Review: Sicario (2015)

          'Sicario' Amazingly Shows How The Border Between Good And Evil Is Consistently Being Crossed

      Even if Emily Blunt isn't exactly in "Full Metal B*tch" mode like in Edge of Tomorrow, she continues to prove a strong case as to why she should get that superhero movie which continues to elude her.

        Sicario follows the story of an FBI agent named Kate (Emily Blunt) who is asked to help take down the leader of a Mexican drug cartel, with the help of loose cannon agent Matt (Josh Brolin) and mysterious Alejandro (Benicio Del Toro). But it turns out that it isn't just the U.S.-Mexico line being crossed as the three characters reveal their own motives to taking down the cartel ruler, blurring the line between right and wrong.

      I'll start off with the acting. Emily Blunt gives the best performance of her already impressive career as Kate. The beauty of her performance is that even if the movie was silent or she was mute, Blunt still wouldn't need dialogue to let the audience in on her rampant emotions. It's all in her eyes. I also thought Josh Brolin was great and brought both mild comic relief and enigma to the role of Matt. But as impressive as those two are, I'll say two words: Del. Toro.. Del Toro is SO amazing as the elusive Alejandro that he makes you wish his character had his own movie. While he mostly faces down and talks low, it really fits the character as you are never sure where his true loyalties lie.

     Next, I'll get into the screenplay by Taylor Sheridan. Without giving anything away, I'll just say that it was interesting that even though a villain is given, it is more of a morality tale, delving into themes such as the balance of good and evil as well as power. So, it doesn't just focus on who the characters are chasing, but how they're chasing it. Also, even though the Mexican drug cartel story is something we've seen before, here, it is done quite differently in my opinion. Thanks to the directorial efforts of Denis Villeneuve, the grayness amongst the characters is able to shine through and he is able to let the camera roll on his actors so they can let the audience in on their feelings without the heavy use of dialogue.

     I also loved the cinematography by Roger Deakins.
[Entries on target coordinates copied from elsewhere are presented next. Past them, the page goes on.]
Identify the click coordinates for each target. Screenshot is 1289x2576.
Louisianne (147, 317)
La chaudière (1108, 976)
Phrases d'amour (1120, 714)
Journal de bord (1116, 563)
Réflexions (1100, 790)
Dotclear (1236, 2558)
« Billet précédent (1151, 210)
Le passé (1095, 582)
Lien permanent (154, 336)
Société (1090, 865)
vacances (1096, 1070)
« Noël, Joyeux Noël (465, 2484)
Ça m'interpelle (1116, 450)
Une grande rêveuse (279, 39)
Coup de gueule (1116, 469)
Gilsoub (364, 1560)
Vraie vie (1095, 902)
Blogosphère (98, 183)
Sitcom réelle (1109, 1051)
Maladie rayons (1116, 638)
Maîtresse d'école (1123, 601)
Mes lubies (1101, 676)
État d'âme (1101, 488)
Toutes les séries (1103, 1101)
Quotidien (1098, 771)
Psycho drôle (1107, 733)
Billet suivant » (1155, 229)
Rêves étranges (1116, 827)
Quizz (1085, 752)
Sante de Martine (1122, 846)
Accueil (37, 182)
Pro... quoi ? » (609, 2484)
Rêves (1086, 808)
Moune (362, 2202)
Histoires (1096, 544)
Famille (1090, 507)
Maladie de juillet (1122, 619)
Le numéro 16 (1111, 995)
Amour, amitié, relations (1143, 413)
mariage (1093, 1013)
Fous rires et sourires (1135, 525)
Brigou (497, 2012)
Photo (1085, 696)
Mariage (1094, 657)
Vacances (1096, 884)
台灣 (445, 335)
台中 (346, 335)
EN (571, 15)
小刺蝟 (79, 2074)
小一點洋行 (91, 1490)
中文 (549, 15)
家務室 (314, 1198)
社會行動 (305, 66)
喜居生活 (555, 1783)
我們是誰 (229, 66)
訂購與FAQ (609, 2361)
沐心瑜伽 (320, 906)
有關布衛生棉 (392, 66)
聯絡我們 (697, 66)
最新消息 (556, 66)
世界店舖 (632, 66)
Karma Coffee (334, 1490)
The man is a master at his craft and here, it is no different. What I loved about the way he shot it is how the scenes set on night and day actually feel like night and day without the use of special lighting hovering the actors. Despite the film not having much action sequences, the editing by Joe Walker is put together so tightly that it not only is still filled with tension, but you're not staring at your phone. Lastly, I loved the score by Johann Johansson. Even as we hear it in the beginning, we are still given an idea of what kind of film we are in for.


    Overall, Sicario is a slightly familiar yet incredibly tense thriller done with unique stylization and storytelling to help it stand out from other films in its realm.